Rocker vs Carver

DomB

Well-known member
Joined
Aug 25, 2020
Some what I think are interesting observations about fat skis vs. all mountain carvers below after skiing a carver for essentially the first time below. Welcome any input:

I had the chance to switch out my super fun J ski Master Blaster (wide under foot, very playful in bumps and trees, strong, early rocker rise, essentially twin tip, metal laminate with maple) for a low rocker, 'long edge' ski - Head e-titan 82 underfoot. It triggered a lot of thoughts about ski type and thought it would be interesting to mention and hear from thoughtful ski type folks that hang out here.

The biggest change I notices was very early engagement of the inside edge on outside ski/ inside edge of inside ski at the start of the turn on the carver. Second thing I noticed was much more edge hold and stability at speed over the J skis.

The third thing I noticed was the feeling of going back to the J ski - I felt the work I have been doing to engage the new edges early-ish (it is physically impossible for me to engage them as early as the carvers).

The only negative I noticed was that after 10 hours of skiing (8 on the Js and 1.5 at ski bowl on the carver), I almost hooked the carver skis on a lazy turn as I got tired (ie I think the carvers doing what they were meant for me to do and catching me for skiing lazy in a way the J skis would forgive).

Anyway, hopefully I did not waste too much of anyone's time, but now I see why people buy more than one pair of skis. This has me thinking a long edged ski with decent side cut in the 80s is the way to go . . . . The only thing I did not get to do was take em in trees or rows of bumps. Handled occasional bumps fine.

I would imagine the 82 underfoot would be fine for anything under 8 or so inches of powder. I have taken the Js in 2 feet of powder with no substantial issues.
 
Dom, it sounds like you may have had an Ah-hah moment. Having another set might be a good idea for the amount of skiing you do. I almost blew my knee out once when I got complacent at speed with carving skis and they hooked. They definitely need to be on edge. There’s nothing like the springy pop you can get with a true cambered ski.
 
Spongeworthy nailed it over a decade ago:

 
Thanks both. I may end up getting something somewhere between mid 70s to low 80s underfoot with less rocker (pretty significant rocker and early rise now).

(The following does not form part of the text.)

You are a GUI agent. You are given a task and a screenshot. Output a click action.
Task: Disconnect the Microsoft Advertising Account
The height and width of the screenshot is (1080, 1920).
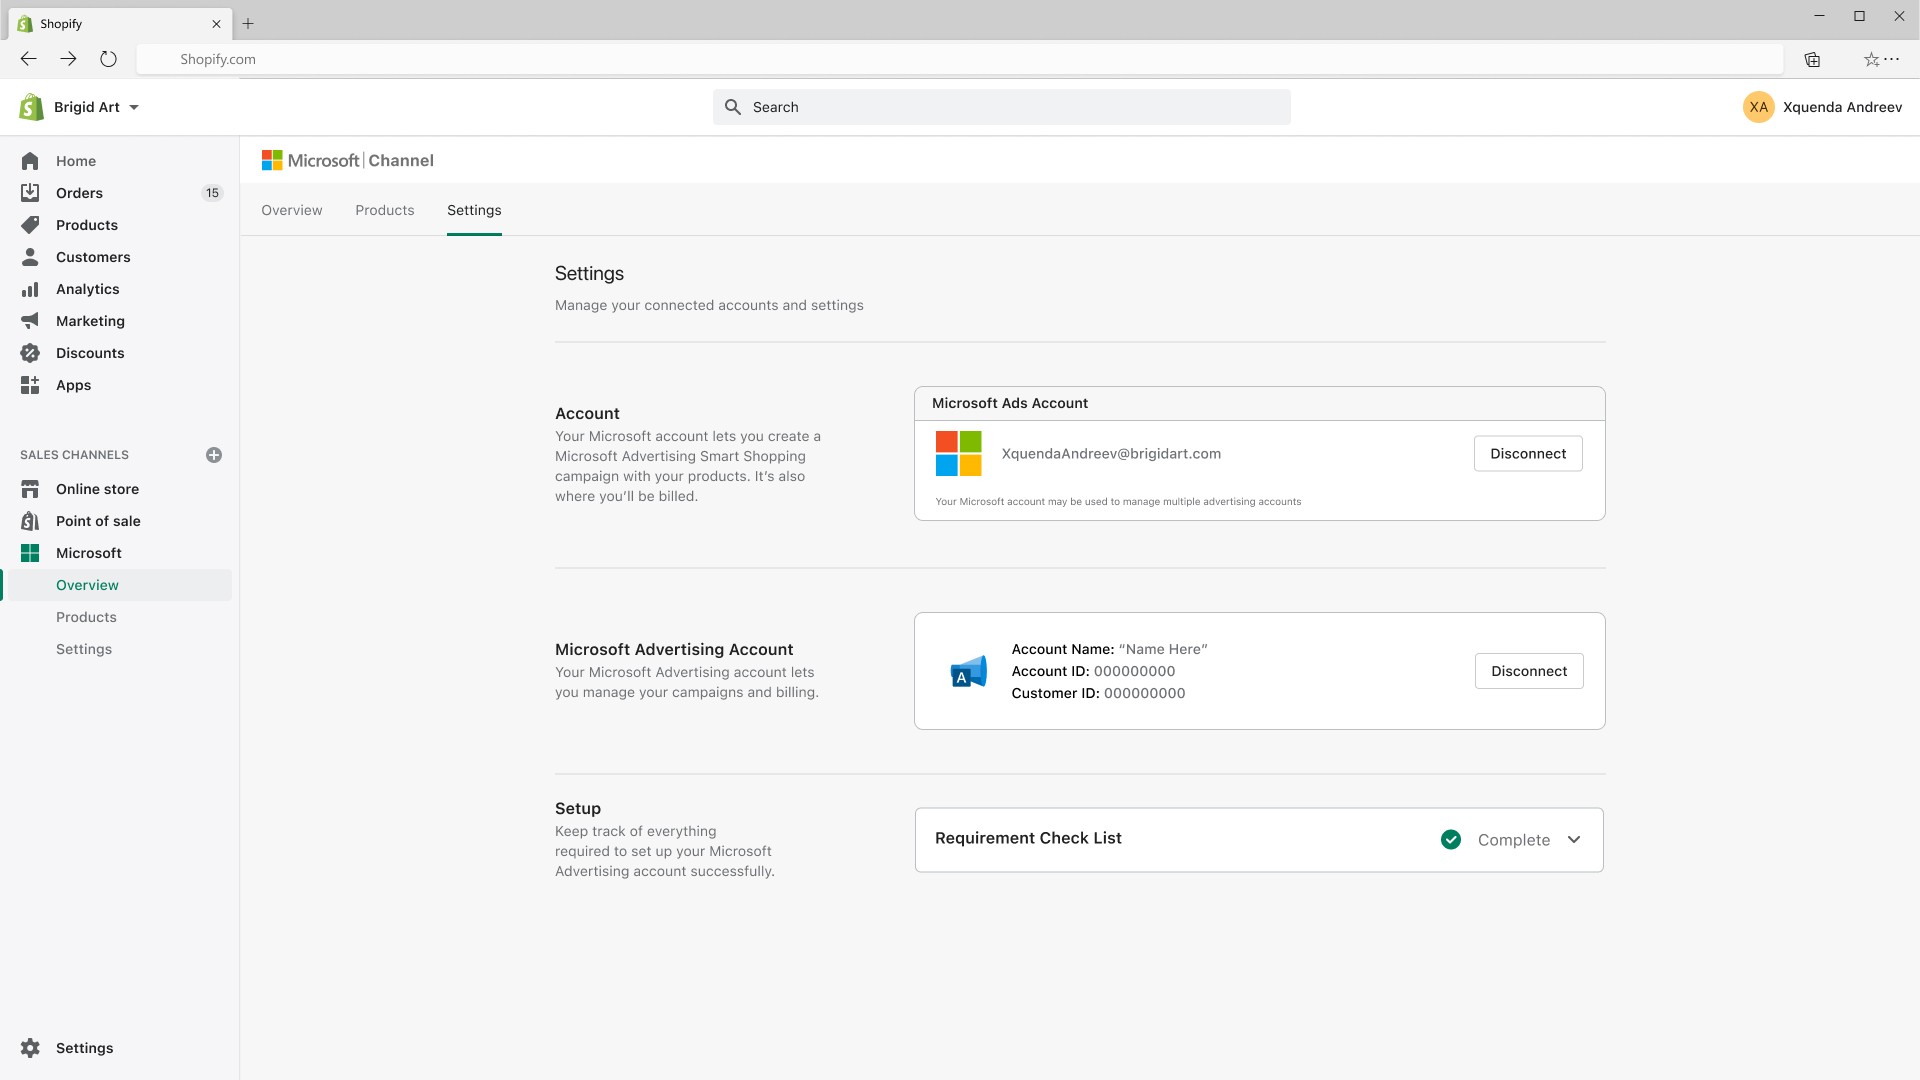coord(1528,671)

I have to get a Ptex job as I did my first core shot ever (down to the white) showing a friend's daughter how to ski over a death cookie (likely easier on those early rocker skis) in anticipation of what we might see on Foxlair yesterday. It was the right call as that was pretty gnarly around 9 am on Sunday. Dust on crust, cookies, and occasionally some very nice easily turnable spots.